§ À FAIRE:
(A) Reproduisez à l'identique le passage de l'extrait à lire qui va de « Problématique » jusqu'à « d’améliorer l’efficacité scolaire. ».
(B) Répondez brièvement aux questions suivantes à partir de l'extrait à lire.
(i) Quelle question revient constamment en éducation ?
(ii) Par qui la deuxième vision est-elle préconisée ?
(iii) Qu'est-ce que les tenants de la première approche préconisent d'utiliser ?

§ EXTRAIT À LIRE:
+ + +

Problématique
En éducation, une question qui
revient constamment est : comment rendre l’école plus efficace ? Chez les chercheurs et les enseignants, on
peut distinguer deux visions intellectuelles distinctes quant à la prise en
compte des aspects culturels afin d’améliorer l’efficacité scolaire.
1. Une première approche (« policy mechanics ») est véhiculée par certains enseignants et chercheurs qui préconisent l’utilisation du même matériel pédagogique et des mêmes pratiques peu importe la provenance culturelle des élèves. Ils tentent de cerner des pratiques et des outils d’enseignement uniformes, pouvant améliorer l’efficacité scolaire. “The policy mechanics attempt to identify particular school inputs, including discrete teaching practices, that raise student achievement. They seek universal remedies that can be manipulated by central agencies and assume that the same instructional materials and pedagogical practices hold constant meaning in the eyes of teachers and children across diverse cultural settings.” (p. 119).
2. Une deuxième vision est
préconisée par les « culturalistes »
qui mettent l’accent sur la socialisation normative qui survient au sein de la
classe. Ainsi ces derniers étudient surtout les modèles implicites véhiculés au sein de la
classe ainsi que la manière dont les
élèves sont socialisés afin d’accepter certaines règles, normes, conceptions et
orientations.

+ + +

§ EXTRAIT DE DONNÉES:
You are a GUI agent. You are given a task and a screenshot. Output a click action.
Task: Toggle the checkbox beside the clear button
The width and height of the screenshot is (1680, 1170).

+ + +

§ CORRIGÉ DE L'EXERCICE:
(A)
Problématique
En éducation, une question qui
revient constamment est : comment rendre l’école plus efficace ? Chez les chercheurs et les enseignants, on
peut distinguer deux visions intellectuelles distinctes quant à la prise en
compte des aspects culturels afin d’améliorer l’efficacité scolaire.

(B)
(i) Comment rendre l'école plus efficace.
(ii) Par les « culturalistes ».
(iii) Le même matériel pédagogique et les mêmes pratiques, peu importe la provenance culturelle des élèves.